■ **WHAT THE EXERCISE ASKS**:
Search the data for the string "computer" and extract every line where it appears.

■ **SUPPLIED ENTRIES**:

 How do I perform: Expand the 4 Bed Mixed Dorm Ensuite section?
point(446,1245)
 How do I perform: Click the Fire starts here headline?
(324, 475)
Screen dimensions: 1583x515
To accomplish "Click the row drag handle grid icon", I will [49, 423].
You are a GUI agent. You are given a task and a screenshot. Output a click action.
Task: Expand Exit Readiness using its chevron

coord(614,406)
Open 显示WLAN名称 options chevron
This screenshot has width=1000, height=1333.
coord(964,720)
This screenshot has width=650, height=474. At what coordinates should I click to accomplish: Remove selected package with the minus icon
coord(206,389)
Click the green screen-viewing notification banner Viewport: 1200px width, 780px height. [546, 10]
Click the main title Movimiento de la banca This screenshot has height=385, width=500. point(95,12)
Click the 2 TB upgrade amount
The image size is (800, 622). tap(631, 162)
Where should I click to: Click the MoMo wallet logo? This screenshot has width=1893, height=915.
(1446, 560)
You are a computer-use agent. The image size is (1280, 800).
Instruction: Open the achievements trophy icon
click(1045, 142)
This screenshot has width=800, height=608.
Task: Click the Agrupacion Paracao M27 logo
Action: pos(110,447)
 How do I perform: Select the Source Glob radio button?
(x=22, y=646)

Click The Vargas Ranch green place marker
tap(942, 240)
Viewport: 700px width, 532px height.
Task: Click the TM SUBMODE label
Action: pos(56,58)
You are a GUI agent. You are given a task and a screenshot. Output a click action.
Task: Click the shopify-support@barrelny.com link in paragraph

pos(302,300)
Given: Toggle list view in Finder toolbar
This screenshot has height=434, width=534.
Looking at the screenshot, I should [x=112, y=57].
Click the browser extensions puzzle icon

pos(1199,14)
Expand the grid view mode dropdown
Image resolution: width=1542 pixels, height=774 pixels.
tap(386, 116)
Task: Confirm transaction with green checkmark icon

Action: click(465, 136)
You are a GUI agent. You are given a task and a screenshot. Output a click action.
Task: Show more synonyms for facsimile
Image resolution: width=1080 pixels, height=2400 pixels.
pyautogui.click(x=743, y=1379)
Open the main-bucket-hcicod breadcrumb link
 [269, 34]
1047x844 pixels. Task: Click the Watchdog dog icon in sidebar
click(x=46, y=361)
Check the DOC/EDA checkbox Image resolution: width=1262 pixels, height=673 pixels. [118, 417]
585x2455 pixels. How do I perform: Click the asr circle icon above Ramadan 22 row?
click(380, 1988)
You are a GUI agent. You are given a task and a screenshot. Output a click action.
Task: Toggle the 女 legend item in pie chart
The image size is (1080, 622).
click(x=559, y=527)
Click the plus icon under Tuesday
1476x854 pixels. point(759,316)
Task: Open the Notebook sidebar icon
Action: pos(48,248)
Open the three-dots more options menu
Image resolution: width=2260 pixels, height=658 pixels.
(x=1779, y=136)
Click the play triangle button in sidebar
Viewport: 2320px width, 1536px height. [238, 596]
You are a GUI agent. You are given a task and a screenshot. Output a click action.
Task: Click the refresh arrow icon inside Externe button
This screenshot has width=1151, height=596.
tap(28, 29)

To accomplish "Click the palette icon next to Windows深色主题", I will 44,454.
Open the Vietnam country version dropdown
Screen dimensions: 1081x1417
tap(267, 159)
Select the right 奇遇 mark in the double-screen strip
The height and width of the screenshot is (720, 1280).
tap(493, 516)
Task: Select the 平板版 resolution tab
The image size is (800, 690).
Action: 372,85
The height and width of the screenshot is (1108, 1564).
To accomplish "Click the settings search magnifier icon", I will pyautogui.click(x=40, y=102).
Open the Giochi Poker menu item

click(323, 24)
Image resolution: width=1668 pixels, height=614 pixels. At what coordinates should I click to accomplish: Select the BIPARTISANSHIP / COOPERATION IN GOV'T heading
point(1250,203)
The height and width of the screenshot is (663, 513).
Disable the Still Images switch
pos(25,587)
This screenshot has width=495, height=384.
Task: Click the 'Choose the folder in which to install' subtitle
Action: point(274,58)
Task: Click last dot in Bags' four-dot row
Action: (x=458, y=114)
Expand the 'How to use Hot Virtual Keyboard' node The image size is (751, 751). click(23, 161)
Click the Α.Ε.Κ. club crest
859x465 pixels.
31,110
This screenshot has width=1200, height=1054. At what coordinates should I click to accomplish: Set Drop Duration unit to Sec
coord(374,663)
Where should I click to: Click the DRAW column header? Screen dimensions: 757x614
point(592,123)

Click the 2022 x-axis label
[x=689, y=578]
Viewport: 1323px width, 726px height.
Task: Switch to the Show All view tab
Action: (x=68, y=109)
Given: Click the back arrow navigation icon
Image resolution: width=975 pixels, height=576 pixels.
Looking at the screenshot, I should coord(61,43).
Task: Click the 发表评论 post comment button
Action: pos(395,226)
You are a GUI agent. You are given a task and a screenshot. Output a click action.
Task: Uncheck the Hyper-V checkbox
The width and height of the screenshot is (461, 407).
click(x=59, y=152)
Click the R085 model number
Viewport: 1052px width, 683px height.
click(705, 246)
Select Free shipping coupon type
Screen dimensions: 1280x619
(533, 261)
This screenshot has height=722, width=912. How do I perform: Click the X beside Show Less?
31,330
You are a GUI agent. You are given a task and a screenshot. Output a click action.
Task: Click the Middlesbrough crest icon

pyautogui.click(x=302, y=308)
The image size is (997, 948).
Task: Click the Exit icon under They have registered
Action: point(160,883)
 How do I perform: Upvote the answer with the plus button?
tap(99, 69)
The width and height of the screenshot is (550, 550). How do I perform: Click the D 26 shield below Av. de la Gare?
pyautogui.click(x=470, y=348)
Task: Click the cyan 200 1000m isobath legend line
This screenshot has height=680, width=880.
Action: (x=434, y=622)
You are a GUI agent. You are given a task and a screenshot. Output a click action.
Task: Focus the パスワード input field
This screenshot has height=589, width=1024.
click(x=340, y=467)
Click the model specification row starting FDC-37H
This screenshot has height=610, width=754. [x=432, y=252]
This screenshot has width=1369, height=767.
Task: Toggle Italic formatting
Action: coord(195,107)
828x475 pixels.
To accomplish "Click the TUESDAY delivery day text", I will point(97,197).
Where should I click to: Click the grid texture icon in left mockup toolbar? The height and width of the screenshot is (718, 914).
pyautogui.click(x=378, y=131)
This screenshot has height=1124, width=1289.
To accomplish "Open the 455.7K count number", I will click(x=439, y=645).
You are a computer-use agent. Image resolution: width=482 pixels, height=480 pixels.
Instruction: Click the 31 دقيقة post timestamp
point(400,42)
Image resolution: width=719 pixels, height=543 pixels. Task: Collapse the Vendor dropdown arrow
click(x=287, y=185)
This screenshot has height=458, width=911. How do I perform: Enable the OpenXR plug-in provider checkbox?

■ **TASK ANSWER**:
You are a computer-use agent. The image size is (1280, 800).
You are a computer-use agent. Image resolution: width=482 pixels, height=480 pixels.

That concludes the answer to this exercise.